A new type of ELISA test based on the mutated citrullinated vimentin, MCV, offers a good diagnostic sensitivity comparable to the anti-CCP-ELISA with a slightly lower specificity . Initial studies with this test system show the connection between the anti-MCV antibody titer and the disease activity and the severity of rheumatoid arthritis. The anti-MCV antibodies could thus have the advantage over the anti-CCP antibodies of a correlation with the disease activity and could possibly also be suitable for monitoring the progress of therapy in rheumatoid arthritis. However, further results from other independent studies should be awaited for a final assessment.

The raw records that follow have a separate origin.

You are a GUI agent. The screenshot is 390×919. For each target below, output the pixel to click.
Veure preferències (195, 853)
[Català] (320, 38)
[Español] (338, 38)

It was discovered in 1940 by Erik Waaler in Norway and again in 1948 by Harry M. Rose and Charles Ragan in New York.

Individual evidence

  1. Guidelines of the German Society for Rheumatology, Chapter 2.2. Laboratory diagnostics .
  2. E. Feist, K. Egerer, G.-R. Burmester, Z Rheumatol 2007, 66: 212-218: Autoantibody profiles in rheumatoid arthritis. https://link.springer.com/article/10.1007%2Fs00393-007-0159-3 .
  3. Roland PN et al. Antibodies to mutated citrullinated vimentin for diagnosing rheumatoid arthritis in anti-CCP-negative patients and for monitoring infliximab therapy. Arthritis Re Ther. 2008 Dec 10; 10 (6): R142. http://arthritis-research.com/content/10/6/R142 .
  4. ^ Waaler, On the occurrence of a factor in human serum activating the specific agglutination of sheep blood corpuscules, Acta Path. Microbiol. Scand., Vol. 17, 1940, 172-178.
  5. ^ HM Rose, C. Ragan, E. Pearce, MO Lipman: Differential agglutination of normal and sensitized sheep erythrocytes by sera of patients with rheumatoid arthritis, Proc. Soc. Exp. Biolog. Med., Vol. 68, 1949, pp. 1-11.